Brown, his former law partner, concurs. He recalls teaming up with Burns on a case that they inherited from another lawyer. There was a “time crunch,” Brown says, and their prospects were “dismal.” “But he got a physician at the last minute who looked at all the X-rays and CAT scans and we won the case. He has good contacts and good rapport with the medical field and he’s willing to put in the time.”
For his part, Burns adheres to a tried-and-true formula: know the rules of evidence and civil procedure, know the law applicable to your case, know the medical material and know the facts. Within that framework, he describes every lawsuit as “putting a big old puzzle together.”
“Sometimes the pieces you get are ugly,” he says. “It may be that my client was involved in a car wreck and ran a stop sign, for example. Or my client was sniffing cocaine. You’ve got to put all of that in the puzzle.”

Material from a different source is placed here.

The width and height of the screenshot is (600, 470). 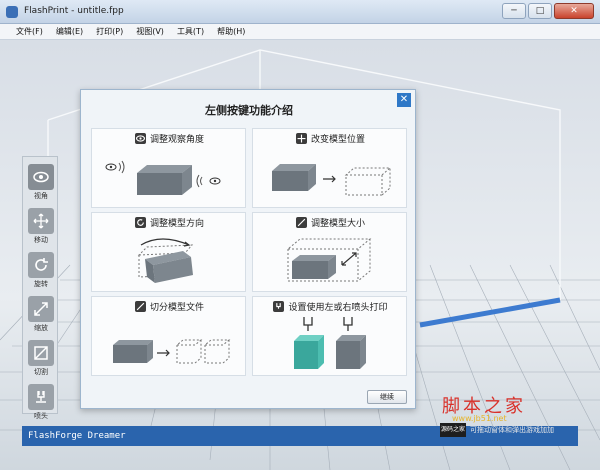 What do you see at coordinates (176, 140) in the screenshot?
I see `card-title: 调整观察角度` at bounding box center [176, 140].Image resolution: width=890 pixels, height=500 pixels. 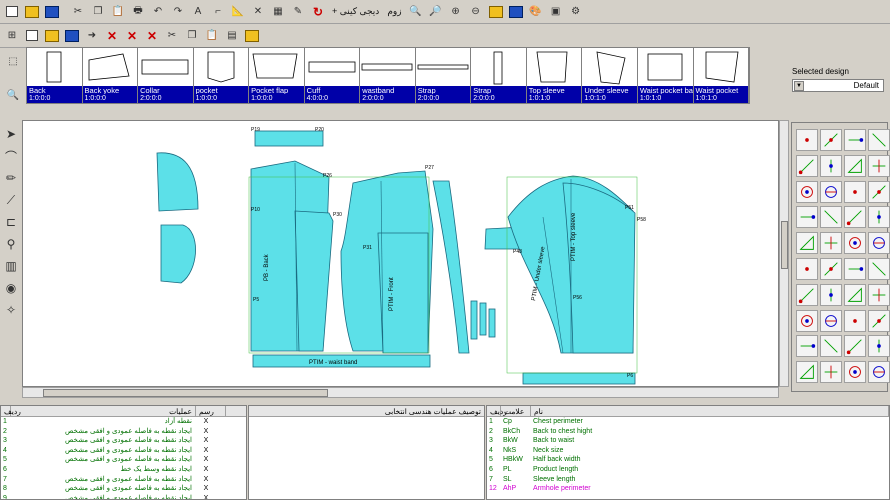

To conceal information or to obfuscate the truth, he says, will infuriate judge and jury both. By the same token, if he sees inconsistencies in the opposition’s testimony, he’ll seize on them instantly. “A lot of lawyers say that they want the jury to like you,” he says. “But I think it’s more important that they trust you.
“You may not have anyone on that panel who’s like you,” he adds. “You may have nothing in common with them. That’s why trust is so important.”